[Objectif énoncé]: Retapez à l'identique le passage du texte sur le Rwanda et la justice pénale internationale, en commençant aux mots qui contiennent « Si des doutes » et en vous arrêtant après « University Press, 2012) ».

Vingt-huit ans après la tragédie rwandaise, le Canada, la France, la Belgique, les États-Unis ont tous de bonnes relations avec le régime rwandais du Front patriotique rwandais. Ils font la sourde oreille aux rapports accablants sur les exécutions internes et extraterritoriales commises par ce régime, les disparitions et les incursions militaires en-dehors de ses frontières.

L’établissement de bonnes relations avec les vainqueurs de la guerre de 1994 leur permet-il de passer outre aux décisions du Tribunal dont ils étaient d’ardents défenseurs? Où est-ce une énième preuve que la justice pénale internationale n’est rien d’autre qu’un outil de politique internationale de certaines grandes puissances impériales?

Si des doutes persistent à ce sujet, on n’a qu’à lire ce qu’en a dit dans ses mémoires David Scheffer, ancien ambassadeur américain pour les crimes de guerre des États-Unis :

« À ce moment-là, le tribunal était une outil juridique puissant, et je jouissais d’un appui suffisant du président Clinton, de la secrétaire d’État Madeleine Albright et du secrétaire à la Défense William Cohen, et d’autres autorités supérieures à Washington pour pouvoir le manier comme un bélier dans l’exécution de la politique des États-Unis et de l’Otan ». (All the Missing Souls, A Personal History of the War Crimes Tribunals, Princeton University Press, 2012)
 

Le problème de la création d’une cour pénale internationale remonte bien plus loin que les années 1990.

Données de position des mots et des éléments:
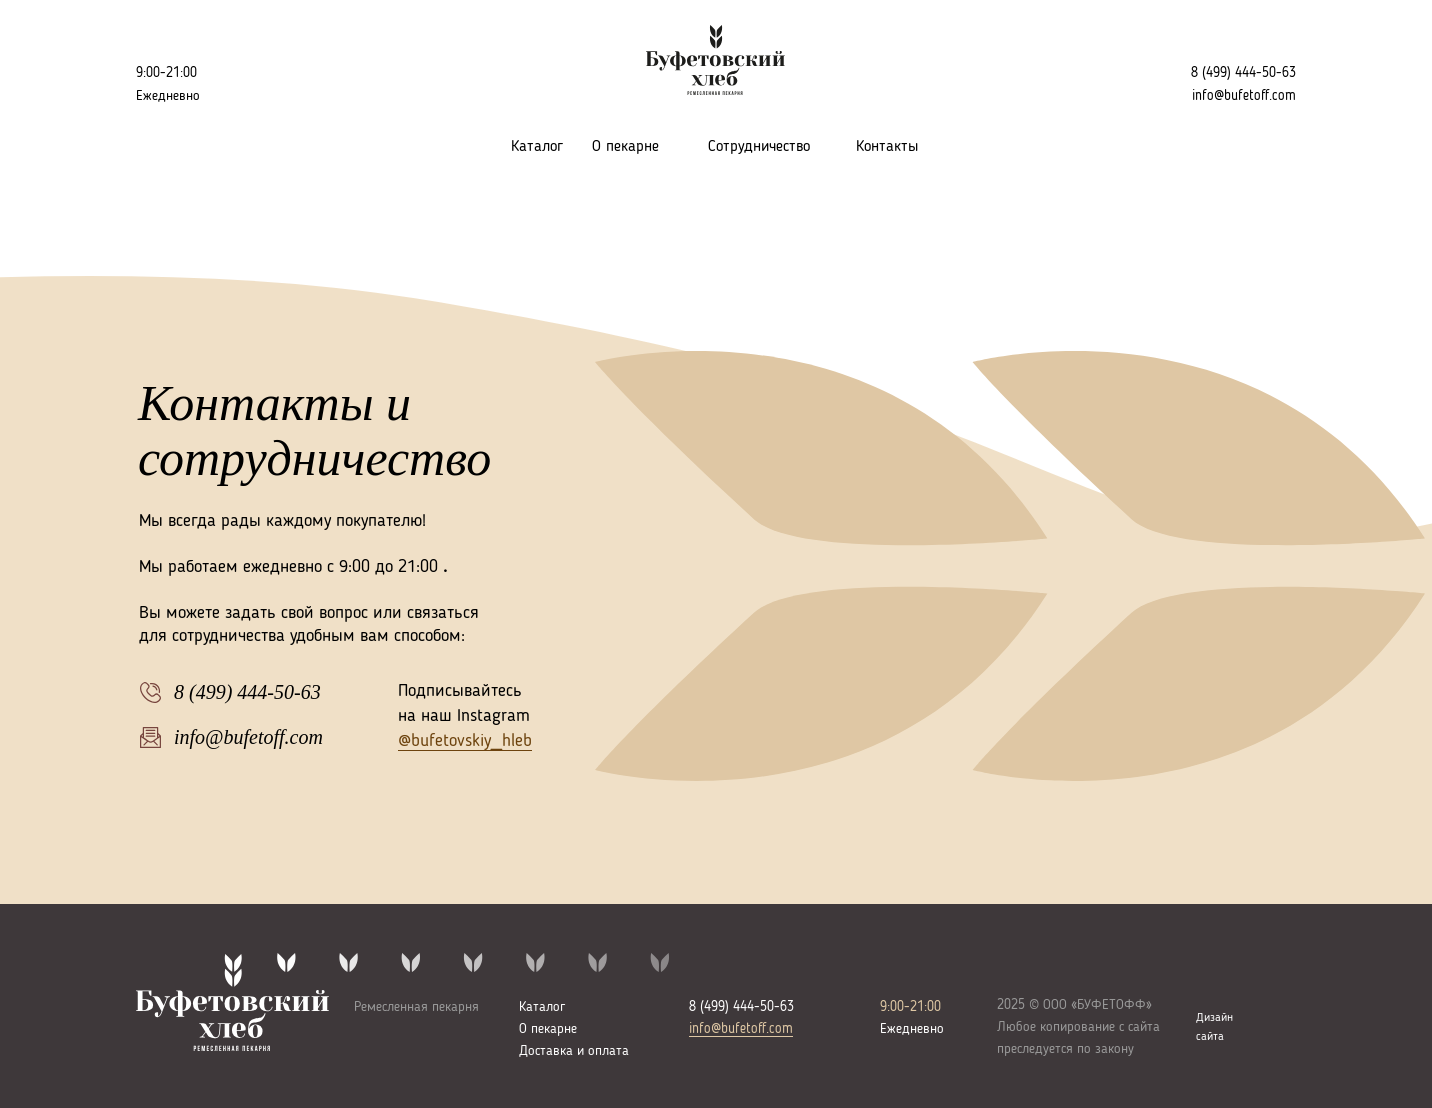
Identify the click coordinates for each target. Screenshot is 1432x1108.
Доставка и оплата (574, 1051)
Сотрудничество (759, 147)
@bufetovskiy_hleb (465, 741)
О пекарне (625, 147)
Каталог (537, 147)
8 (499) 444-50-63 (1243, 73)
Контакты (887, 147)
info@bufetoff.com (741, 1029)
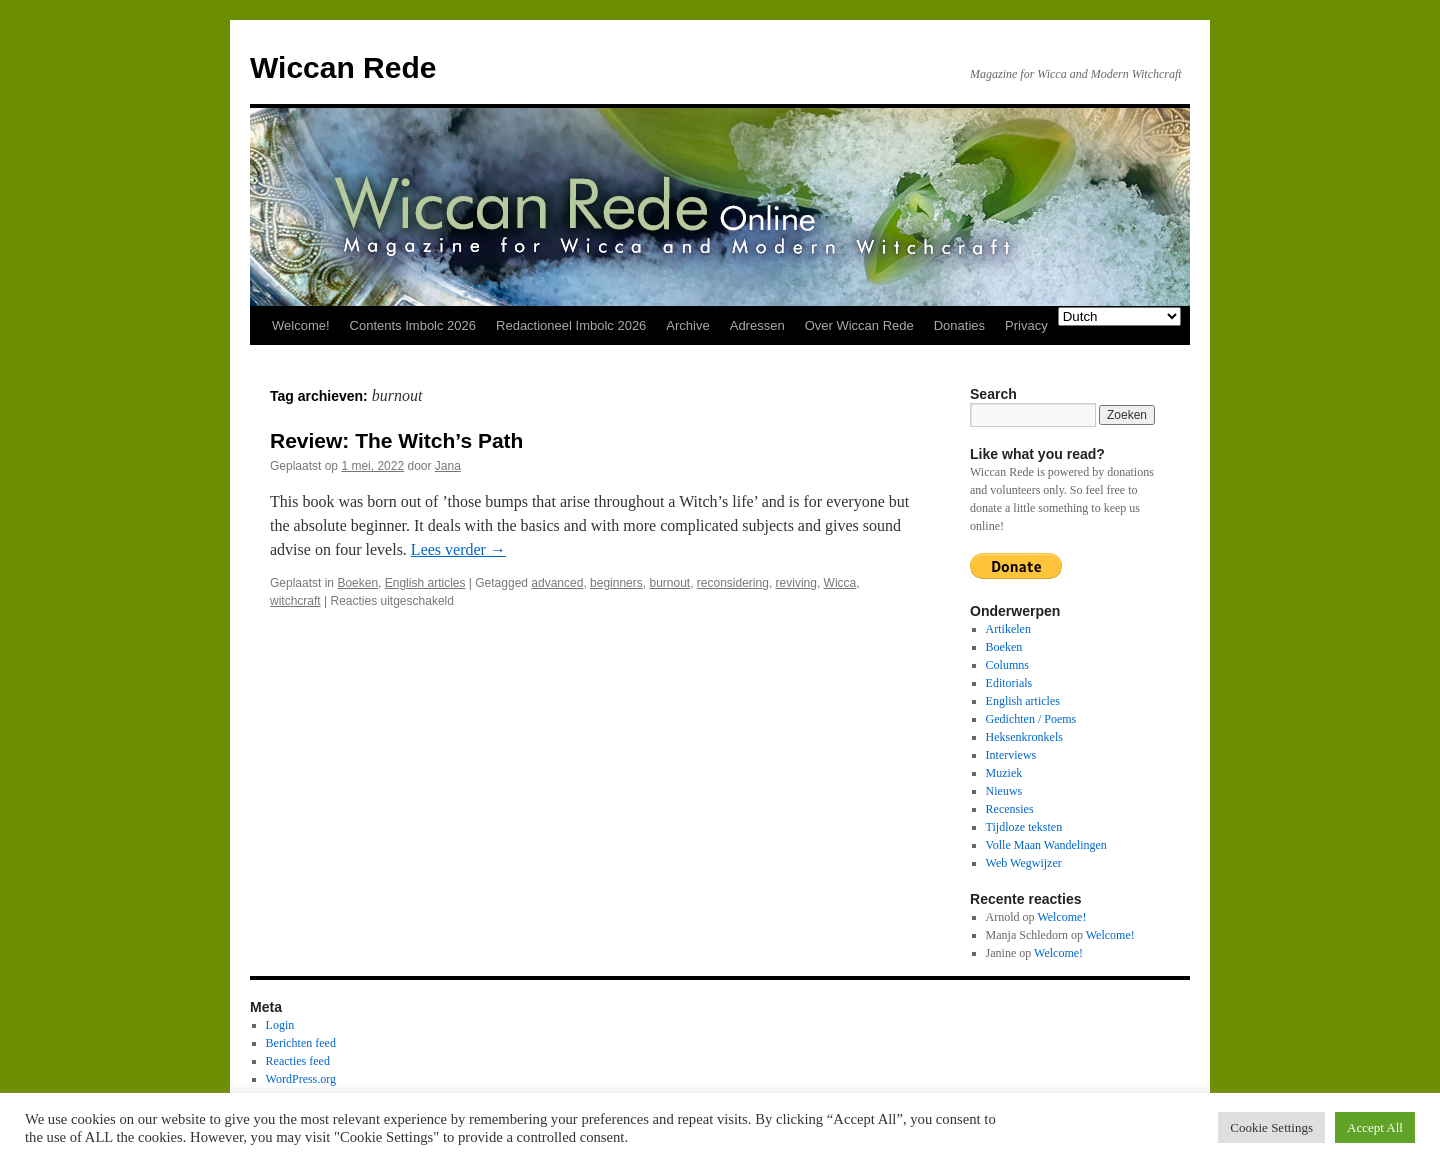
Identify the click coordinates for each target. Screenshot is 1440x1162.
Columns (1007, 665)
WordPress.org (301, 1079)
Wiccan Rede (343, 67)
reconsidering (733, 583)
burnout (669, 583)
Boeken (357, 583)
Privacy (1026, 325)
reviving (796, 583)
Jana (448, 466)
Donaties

[Corrigé de l'exercice]:
Si des doutes persistent à ce sujet, on n’a qu’à lire ce qu’en a dit dans ses mémoires David Scheffer, ancien ambassadeur américain pour les crimes de guerre des États-Unis :

« À ce moment-là, le tribunal était une outil juridique puissant, et je jouissais d’un appui suffisant du président Clinton, de la secrétaire d’État Madeleine Albright et du secrétaire à la Défense William Cohen, et d’autres autorités supérieures à Washington pour pouvoir le manier comme un bélier dans l’exécution de la politique des États-Unis et de l’Otan ». (All the Missing Souls, A Personal History of the War Crimes Tribunals, Princeton University Press, 2012)